* Begin Entries supplied *

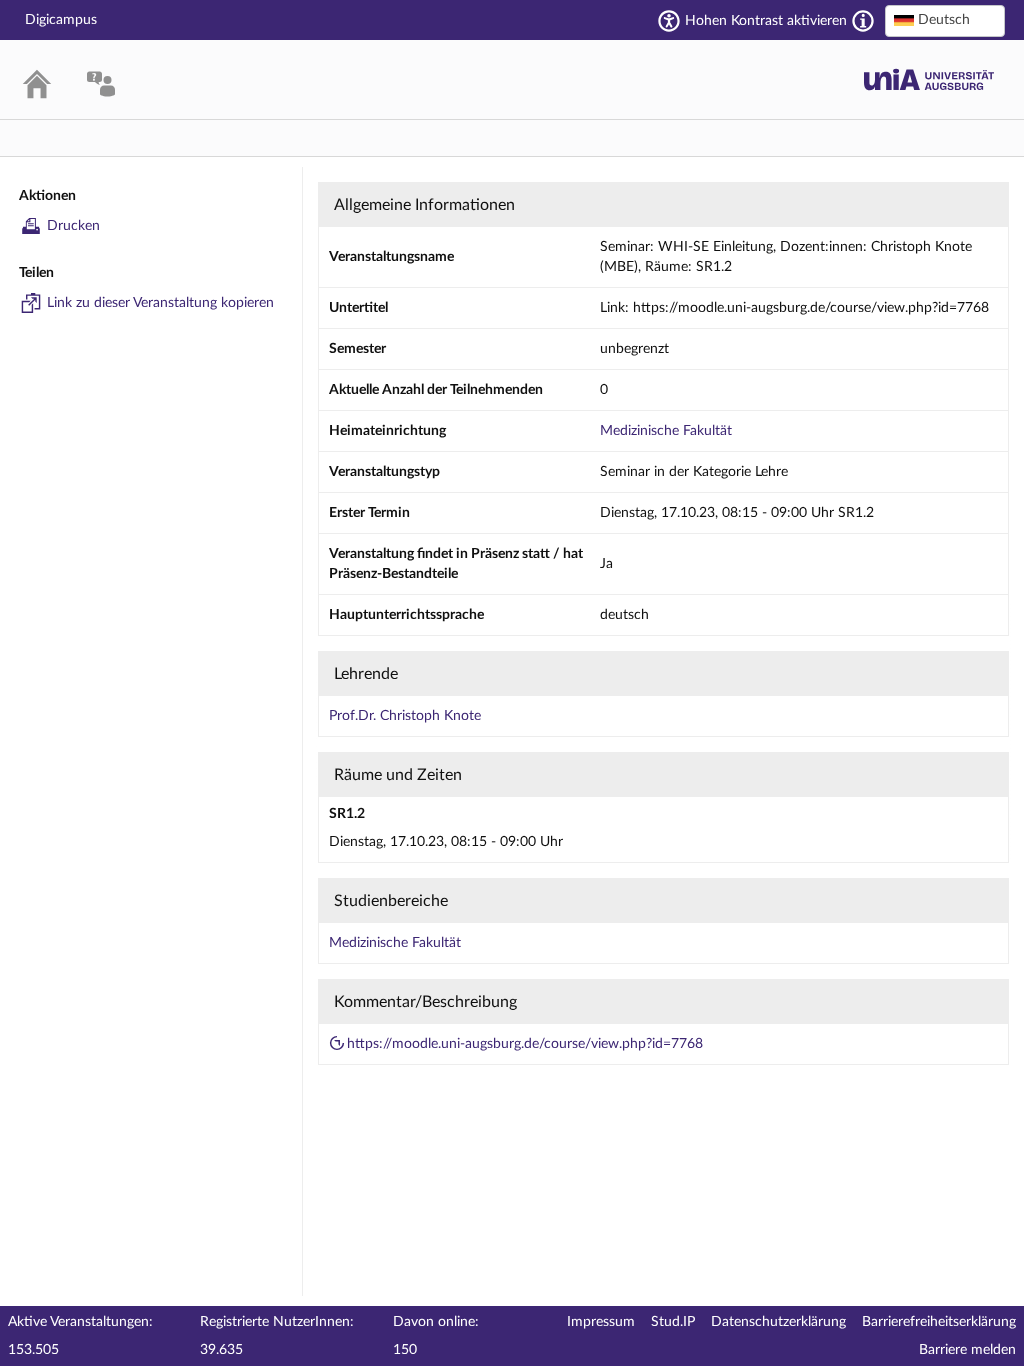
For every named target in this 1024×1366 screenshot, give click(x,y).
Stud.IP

* End Entries supplied *
* Begin Entries supplied *

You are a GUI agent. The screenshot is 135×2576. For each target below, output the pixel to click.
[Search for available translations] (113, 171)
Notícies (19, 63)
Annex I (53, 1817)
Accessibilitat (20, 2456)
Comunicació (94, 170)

* End Entries supplied *

Copy out the data verbatim, starting at the line containing "You are a GUI" and ending with the line containing "Comunicació (94, 170)".

You are a GUI agent. The screenshot is 135×2576. For each target below, output the pixel to click.
[Search for available translations] (113, 171)
Notícies (19, 63)
Annex I (53, 1817)
Accessibilitat (20, 2456)
Comunicació (94, 170)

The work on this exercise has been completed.